[Exercise input Boundary: Start]

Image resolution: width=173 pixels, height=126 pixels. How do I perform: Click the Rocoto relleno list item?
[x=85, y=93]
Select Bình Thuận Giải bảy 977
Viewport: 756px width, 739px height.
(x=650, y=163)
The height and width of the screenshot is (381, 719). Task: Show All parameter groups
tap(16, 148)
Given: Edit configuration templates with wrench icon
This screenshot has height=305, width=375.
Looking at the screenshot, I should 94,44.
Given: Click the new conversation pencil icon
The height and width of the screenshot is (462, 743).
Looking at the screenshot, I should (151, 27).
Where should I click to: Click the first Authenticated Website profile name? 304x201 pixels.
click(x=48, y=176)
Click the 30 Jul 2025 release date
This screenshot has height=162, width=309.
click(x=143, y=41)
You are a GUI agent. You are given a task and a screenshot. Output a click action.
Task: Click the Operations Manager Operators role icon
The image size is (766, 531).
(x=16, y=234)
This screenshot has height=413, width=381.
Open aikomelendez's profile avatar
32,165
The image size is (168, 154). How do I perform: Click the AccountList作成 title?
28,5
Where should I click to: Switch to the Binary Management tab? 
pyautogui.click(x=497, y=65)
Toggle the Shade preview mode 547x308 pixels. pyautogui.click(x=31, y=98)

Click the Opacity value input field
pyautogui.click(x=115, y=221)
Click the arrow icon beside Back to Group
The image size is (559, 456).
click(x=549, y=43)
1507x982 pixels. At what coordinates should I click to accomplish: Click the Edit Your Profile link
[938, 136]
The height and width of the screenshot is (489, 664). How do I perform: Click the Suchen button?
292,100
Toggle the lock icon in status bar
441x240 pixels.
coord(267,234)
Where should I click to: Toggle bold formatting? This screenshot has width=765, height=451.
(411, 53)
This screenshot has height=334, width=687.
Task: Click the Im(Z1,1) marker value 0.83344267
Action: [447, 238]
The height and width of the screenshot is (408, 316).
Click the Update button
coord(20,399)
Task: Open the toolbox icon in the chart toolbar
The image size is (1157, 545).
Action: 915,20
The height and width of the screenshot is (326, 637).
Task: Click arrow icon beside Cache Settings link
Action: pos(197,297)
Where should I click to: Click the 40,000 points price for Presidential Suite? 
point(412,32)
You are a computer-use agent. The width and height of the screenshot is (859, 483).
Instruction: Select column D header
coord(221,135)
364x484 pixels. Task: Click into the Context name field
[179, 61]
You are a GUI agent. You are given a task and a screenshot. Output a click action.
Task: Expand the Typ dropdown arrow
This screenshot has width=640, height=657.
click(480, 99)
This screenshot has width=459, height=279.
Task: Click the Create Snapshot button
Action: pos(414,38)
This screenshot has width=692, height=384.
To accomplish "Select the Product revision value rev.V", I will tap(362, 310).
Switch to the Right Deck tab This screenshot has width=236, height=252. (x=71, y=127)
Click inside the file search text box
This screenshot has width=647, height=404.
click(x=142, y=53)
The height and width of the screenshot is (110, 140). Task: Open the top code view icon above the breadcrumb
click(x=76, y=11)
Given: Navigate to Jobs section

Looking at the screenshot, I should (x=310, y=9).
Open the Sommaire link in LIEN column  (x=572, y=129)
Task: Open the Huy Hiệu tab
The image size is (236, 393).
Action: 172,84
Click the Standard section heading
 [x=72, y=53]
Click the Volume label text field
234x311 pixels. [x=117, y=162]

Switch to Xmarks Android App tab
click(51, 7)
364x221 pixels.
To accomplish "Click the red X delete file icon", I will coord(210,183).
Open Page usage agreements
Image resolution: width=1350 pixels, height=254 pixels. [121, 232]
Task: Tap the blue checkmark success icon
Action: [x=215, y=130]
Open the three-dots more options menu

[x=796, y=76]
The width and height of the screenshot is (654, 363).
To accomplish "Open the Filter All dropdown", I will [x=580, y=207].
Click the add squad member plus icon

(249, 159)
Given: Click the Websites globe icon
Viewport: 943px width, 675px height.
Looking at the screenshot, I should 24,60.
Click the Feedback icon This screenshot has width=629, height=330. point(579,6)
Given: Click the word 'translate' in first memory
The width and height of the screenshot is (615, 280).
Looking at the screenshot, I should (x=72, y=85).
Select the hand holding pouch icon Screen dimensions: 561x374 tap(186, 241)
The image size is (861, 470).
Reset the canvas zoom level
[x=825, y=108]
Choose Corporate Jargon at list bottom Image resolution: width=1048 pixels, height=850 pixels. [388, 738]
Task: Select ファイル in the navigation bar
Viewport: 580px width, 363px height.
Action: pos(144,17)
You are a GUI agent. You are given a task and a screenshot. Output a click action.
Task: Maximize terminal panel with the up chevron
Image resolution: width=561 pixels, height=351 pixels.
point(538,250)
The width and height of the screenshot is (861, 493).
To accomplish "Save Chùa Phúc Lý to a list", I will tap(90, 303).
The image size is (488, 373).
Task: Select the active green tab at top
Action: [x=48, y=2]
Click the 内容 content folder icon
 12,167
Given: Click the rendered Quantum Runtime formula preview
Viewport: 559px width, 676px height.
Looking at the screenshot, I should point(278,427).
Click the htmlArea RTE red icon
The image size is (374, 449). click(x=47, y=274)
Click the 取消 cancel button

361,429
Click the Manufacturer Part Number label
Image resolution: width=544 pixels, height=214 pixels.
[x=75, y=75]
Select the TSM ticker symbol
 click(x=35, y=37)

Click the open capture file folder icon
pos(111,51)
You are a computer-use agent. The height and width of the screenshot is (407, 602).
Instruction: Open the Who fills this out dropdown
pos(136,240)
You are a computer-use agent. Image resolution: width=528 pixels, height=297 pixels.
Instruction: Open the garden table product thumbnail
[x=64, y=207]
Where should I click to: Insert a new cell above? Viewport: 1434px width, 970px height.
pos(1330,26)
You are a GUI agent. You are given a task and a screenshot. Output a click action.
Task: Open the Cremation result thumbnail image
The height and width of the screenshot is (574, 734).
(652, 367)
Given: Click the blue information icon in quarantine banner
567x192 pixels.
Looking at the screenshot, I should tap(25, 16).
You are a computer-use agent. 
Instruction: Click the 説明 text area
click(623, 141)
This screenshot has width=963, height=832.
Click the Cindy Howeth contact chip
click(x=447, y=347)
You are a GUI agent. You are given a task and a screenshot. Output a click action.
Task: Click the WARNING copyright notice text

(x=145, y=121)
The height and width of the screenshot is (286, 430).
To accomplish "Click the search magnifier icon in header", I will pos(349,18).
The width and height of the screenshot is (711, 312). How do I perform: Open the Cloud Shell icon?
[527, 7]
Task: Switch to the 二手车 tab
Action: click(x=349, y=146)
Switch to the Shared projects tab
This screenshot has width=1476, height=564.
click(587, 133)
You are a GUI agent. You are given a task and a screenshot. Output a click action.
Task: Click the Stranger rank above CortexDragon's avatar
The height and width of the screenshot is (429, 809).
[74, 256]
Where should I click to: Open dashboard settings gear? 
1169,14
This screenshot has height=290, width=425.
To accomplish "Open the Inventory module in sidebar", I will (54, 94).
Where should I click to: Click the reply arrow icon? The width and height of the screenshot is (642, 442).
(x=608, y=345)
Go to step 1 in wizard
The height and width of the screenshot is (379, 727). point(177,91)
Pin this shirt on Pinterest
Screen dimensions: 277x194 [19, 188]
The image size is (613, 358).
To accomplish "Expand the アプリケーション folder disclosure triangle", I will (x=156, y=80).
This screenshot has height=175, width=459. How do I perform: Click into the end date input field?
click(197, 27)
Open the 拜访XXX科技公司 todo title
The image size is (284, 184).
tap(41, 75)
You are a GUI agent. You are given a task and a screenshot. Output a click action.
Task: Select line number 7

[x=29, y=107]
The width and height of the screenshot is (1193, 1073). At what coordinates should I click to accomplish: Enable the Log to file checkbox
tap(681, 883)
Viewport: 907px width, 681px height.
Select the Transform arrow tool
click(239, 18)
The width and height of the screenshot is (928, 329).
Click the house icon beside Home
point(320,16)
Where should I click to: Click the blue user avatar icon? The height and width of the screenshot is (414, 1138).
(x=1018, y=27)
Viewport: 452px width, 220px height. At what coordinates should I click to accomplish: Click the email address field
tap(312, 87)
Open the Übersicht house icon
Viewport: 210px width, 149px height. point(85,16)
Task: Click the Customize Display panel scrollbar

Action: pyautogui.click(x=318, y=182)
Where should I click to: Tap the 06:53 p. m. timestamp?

[Exercise input Boundary: End]

§ **Task directions**
Write out exactly the lines between the start of the entries and the line containing "This screenshot has height=413, width=381.", including that line and the first one.

§ **Exercise result**
Image resolution: width=173 pixels, height=126 pixels. How do I perform: Click the Rocoto relleno list item?
[x=85, y=93]
Select Bình Thuận Giải bảy 977
Viewport: 756px width, 739px height.
(x=650, y=163)
The height and width of the screenshot is (381, 719). Task: Show All parameter groups
tap(16, 148)
Given: Edit configuration templates with wrench icon
This screenshot has height=305, width=375.
Looking at the screenshot, I should 94,44.
Given: Click the new conversation pencil icon
The height and width of the screenshot is (462, 743).
Looking at the screenshot, I should (151, 27).
Where should I click to: Click the first Authenticated Website profile name? 304x201 pixels.
click(x=48, y=176)
Click the 30 Jul 2025 release date
This screenshot has height=162, width=309.
click(x=143, y=41)
You are a GUI agent. You are given a task and a screenshot. Output a click action.
Task: Click the Operations Manager Operators role icon
The image size is (766, 531).
(x=16, y=234)
This screenshot has height=413, width=381.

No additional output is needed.